Each entry here needs to be given again exactly.

☆ ☆ ☆

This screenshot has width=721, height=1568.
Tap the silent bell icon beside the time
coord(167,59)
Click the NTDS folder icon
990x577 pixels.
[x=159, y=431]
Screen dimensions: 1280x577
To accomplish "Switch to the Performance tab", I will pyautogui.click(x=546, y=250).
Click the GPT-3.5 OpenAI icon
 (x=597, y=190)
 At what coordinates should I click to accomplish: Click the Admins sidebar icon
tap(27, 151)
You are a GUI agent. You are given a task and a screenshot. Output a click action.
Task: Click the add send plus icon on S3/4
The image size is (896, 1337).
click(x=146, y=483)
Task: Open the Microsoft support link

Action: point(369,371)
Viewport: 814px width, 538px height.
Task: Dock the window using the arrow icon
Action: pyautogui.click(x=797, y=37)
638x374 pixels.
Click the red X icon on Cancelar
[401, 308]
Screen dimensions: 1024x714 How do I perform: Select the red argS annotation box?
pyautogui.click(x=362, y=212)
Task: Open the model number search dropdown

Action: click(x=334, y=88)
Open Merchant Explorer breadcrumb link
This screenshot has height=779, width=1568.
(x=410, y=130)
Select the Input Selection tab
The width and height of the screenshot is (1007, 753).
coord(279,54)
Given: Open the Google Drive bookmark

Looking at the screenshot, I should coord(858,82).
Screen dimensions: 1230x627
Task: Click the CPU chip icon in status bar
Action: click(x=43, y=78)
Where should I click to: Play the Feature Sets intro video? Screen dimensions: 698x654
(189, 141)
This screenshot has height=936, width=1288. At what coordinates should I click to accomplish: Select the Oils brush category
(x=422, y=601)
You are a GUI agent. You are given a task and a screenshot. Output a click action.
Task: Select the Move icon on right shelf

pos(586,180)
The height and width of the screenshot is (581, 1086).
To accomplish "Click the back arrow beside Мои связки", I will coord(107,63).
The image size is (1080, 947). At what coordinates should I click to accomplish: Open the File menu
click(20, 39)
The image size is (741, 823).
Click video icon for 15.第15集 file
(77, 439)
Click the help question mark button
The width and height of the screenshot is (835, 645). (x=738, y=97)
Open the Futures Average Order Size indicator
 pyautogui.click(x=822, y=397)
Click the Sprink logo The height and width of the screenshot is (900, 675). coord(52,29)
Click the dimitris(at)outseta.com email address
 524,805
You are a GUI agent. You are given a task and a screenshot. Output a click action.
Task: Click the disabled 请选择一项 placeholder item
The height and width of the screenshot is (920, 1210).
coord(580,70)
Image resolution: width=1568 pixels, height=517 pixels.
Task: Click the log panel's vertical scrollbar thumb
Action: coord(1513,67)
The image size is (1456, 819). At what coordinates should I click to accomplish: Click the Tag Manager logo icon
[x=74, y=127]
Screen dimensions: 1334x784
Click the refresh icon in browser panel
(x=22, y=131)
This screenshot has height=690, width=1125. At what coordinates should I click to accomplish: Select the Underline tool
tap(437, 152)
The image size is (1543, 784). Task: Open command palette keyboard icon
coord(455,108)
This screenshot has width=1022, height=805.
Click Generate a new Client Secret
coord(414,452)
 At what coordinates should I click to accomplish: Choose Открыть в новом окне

☆ ☆ ☆

RESPONSE FOR THIS EXERCISE:
This screenshot has width=721, height=1568.
Tap the silent bell icon beside the time
coord(167,59)
Click the NTDS folder icon
990x577 pixels.
[x=159, y=431]
Screen dimensions: 1280x577
To accomplish "Switch to the Performance tab", I will pyautogui.click(x=546, y=250).
Click the GPT-3.5 OpenAI icon
 (x=597, y=190)
 At what coordinates should I click to accomplish: Click the Admins sidebar icon
tap(27, 151)
You are a GUI agent. You are given a task and a screenshot. Output a click action.
Task: Click the add send plus icon on S3/4
The image size is (896, 1337).
click(x=146, y=483)
Task: Open the Microsoft support link

Action: point(369,371)
Viewport: 814px width, 538px height.
Task: Dock the window using the arrow icon
Action: pyautogui.click(x=797, y=37)
638x374 pixels.
Click the red X icon on Cancelar
[401, 308]
Screen dimensions: 1024x714 How do I perform: Select the red argS annotation box?
pyautogui.click(x=362, y=212)
Task: Open the model number search dropdown

Action: click(x=334, y=88)
Open Merchant Explorer breadcrumb link
This screenshot has height=779, width=1568.
(x=410, y=130)
Select the Input Selection tab
The width and height of the screenshot is (1007, 753).
coord(279,54)
Given: Open the Google Drive bookmark

Looking at the screenshot, I should coord(858,82).
Screen dimensions: 1230x627
Task: Click the CPU chip icon in status bar
Action: click(x=43, y=78)
Where should I click to: Play the Feature Sets intro video? Screen dimensions: 698x654
(189, 141)
This screenshot has height=936, width=1288. At what coordinates should I click to accomplish: Select the Oils brush category
(x=422, y=601)
You are a GUI agent. You are given a task and a screenshot. Output a click action.
Task: Select the Move icon on right shelf

pos(586,180)
The height and width of the screenshot is (581, 1086).
To accomplish "Click the back arrow beside Мои связки", I will coord(107,63).
The image size is (1080, 947). At what coordinates should I click to accomplish: Open the File menu
click(20, 39)
The image size is (741, 823).
Click video icon for 15.第15集 file
(77, 439)
Click the help question mark button
The width and height of the screenshot is (835, 645). (x=738, y=97)
Open the Futures Average Order Size indicator
 pyautogui.click(x=822, y=397)
Click the Sprink logo The height and width of the screenshot is (900, 675). coord(52,29)
Click the dimitris(at)outseta.com email address
 524,805
You are a GUI agent. You are given a task and a screenshot. Output a click action.
Task: Click the disabled 请选择一项 placeholder item
The height and width of the screenshot is (920, 1210).
coord(580,70)
Image resolution: width=1568 pixels, height=517 pixels.
Task: Click the log panel's vertical scrollbar thumb
Action: coord(1513,67)
The image size is (1456, 819). At what coordinates should I click to accomplish: Click the Tag Manager logo icon
[x=74, y=127]
Screen dimensions: 1334x784
Click the refresh icon in browser panel
(x=22, y=131)
This screenshot has height=690, width=1125. At what coordinates should I click to accomplish: Select the Underline tool
tap(437, 152)
The image size is (1543, 784). Task: Open command palette keyboard icon
coord(455,108)
This screenshot has width=1022, height=805.
Click Generate a new Client Secret
coord(414,452)
 At what coordinates should I click to accomplish: Choose Открыть в новом окне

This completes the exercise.